--- Source data Enclosed Below ---
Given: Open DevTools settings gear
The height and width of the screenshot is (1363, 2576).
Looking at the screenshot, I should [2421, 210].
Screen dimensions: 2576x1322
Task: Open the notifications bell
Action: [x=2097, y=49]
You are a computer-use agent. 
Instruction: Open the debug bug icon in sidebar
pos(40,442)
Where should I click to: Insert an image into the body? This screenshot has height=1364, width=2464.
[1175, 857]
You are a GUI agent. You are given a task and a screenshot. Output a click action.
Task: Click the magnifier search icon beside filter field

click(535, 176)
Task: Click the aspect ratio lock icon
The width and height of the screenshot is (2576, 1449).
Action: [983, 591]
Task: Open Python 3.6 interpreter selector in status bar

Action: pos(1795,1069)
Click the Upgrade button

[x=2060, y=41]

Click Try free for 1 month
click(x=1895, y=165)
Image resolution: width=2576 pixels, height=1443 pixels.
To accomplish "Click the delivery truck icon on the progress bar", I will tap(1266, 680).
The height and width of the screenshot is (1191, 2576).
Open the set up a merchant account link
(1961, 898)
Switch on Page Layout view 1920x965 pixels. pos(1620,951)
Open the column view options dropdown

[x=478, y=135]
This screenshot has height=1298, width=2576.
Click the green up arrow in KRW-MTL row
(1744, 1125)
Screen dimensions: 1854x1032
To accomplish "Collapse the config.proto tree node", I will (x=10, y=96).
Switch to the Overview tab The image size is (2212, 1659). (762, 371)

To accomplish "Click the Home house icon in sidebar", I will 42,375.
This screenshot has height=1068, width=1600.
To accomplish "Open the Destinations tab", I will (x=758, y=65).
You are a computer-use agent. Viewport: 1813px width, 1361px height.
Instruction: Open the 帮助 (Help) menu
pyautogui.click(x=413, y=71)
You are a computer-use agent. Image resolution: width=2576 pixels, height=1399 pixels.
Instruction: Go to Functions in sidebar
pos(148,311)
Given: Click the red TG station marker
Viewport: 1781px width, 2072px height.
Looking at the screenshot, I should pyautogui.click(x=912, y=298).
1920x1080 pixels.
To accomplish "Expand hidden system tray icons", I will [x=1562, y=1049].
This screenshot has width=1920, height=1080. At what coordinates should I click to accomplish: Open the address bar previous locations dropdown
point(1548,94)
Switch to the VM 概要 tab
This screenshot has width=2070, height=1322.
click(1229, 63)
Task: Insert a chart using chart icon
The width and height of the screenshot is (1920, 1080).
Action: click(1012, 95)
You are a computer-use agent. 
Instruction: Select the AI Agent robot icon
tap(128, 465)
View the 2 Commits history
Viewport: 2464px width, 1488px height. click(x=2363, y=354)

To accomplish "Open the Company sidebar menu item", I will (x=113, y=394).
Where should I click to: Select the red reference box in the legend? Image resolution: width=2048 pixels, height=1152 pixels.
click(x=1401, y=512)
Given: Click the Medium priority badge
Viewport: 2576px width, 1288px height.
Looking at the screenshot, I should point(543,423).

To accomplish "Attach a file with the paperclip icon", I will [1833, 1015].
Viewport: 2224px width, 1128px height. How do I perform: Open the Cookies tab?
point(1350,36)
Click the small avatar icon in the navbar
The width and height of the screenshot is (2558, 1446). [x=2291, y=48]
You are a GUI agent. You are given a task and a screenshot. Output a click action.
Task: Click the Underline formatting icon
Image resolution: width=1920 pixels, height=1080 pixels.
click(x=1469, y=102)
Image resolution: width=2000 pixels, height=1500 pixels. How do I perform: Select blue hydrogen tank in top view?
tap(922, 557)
--- End of Enclosed Source data ---
- What the task requires: Each line of the listing must be output once more, exactly as shown above.

- Output of the task:
Given: Open DevTools settings gear
The height and width of the screenshot is (1363, 2576).
Looking at the screenshot, I should [2421, 210].
Screen dimensions: 2576x1322
Task: Open the notifications bell
Action: [x=2097, y=49]
You are a computer-use agent. 
Instruction: Open the debug bug icon in sidebar
pos(40,442)
Where should I click to: Insert an image into the body? This screenshot has height=1364, width=2464.
[1175, 857]
You are a GUI agent. You are given a task and a screenshot. Output a click action.
Task: Click the magnifier search icon beside filter field

click(535, 176)
Task: Click the aspect ratio lock icon
The width and height of the screenshot is (2576, 1449).
Action: [983, 591]
Task: Open Python 3.6 interpreter selector in status bar

Action: pos(1795,1069)
Click the Upgrade button

[x=2060, y=41]

Click Try free for 1 month
click(x=1895, y=165)
Image resolution: width=2576 pixels, height=1443 pixels.
To accomplish "Click the delivery truck icon on the progress bar", I will tap(1266, 680).
The height and width of the screenshot is (1191, 2576).
Open the set up a merchant account link
(1961, 898)
Switch on Page Layout view 1920x965 pixels. pos(1620,951)
Open the column view options dropdown

[x=478, y=135]
This screenshot has height=1298, width=2576.
Click the green up arrow in KRW-MTL row
(1744, 1125)
Screen dimensions: 1854x1032
To accomplish "Collapse the config.proto tree node", I will (x=10, y=96).
Switch to the Overview tab The image size is (2212, 1659). (762, 371)

To accomplish "Click the Home house icon in sidebar", I will 42,375.
This screenshot has height=1068, width=1600.
To accomplish "Open the Destinations tab", I will (x=758, y=65).
You are a computer-use agent. Viewport: 1813px width, 1361px height.
Instruction: Open the 帮助 (Help) menu
pyautogui.click(x=413, y=71)
You are a computer-use agent. Image resolution: width=2576 pixels, height=1399 pixels.
Instruction: Go to Functions in sidebar
pos(148,311)
Given: Click the red TG station marker
Viewport: 1781px width, 2072px height.
Looking at the screenshot, I should pyautogui.click(x=912, y=298).
1920x1080 pixels.
To accomplish "Expand hidden system tray icons", I will [x=1562, y=1049].
This screenshot has width=1920, height=1080. At what coordinates should I click to accomplish: Open the address bar previous locations dropdown
point(1548,94)
Switch to the VM 概要 tab
This screenshot has width=2070, height=1322.
click(1229, 63)
Task: Insert a chart using chart icon
The width and height of the screenshot is (1920, 1080).
Action: click(1012, 95)
You are a computer-use agent. 
Instruction: Select the AI Agent robot icon
tap(128, 465)
View the 2 Commits history
Viewport: 2464px width, 1488px height. click(x=2363, y=354)

To accomplish "Open the Company sidebar menu item", I will (x=113, y=394).
Where should I click to: Select the red reference box in the legend? Image resolution: width=2048 pixels, height=1152 pixels.
click(x=1401, y=512)
Given: Click the Medium priority badge
Viewport: 2576px width, 1288px height.
Looking at the screenshot, I should point(543,423).

To accomplish "Attach a file with the paperclip icon", I will [1833, 1015].
Viewport: 2224px width, 1128px height. How do I perform: Open the Cookies tab?
point(1350,36)
Click the small avatar icon in the navbar
The width and height of the screenshot is (2558, 1446). [x=2291, y=48]
You are a GUI agent. You are given a task and a screenshot. Output a click action.
Task: Click the Underline formatting icon
Image resolution: width=1920 pixels, height=1080 pixels.
click(x=1469, y=102)
Image resolution: width=2000 pixels, height=1500 pixels. How do I perform: Select blue hydrogen tank in top view?
tap(922, 557)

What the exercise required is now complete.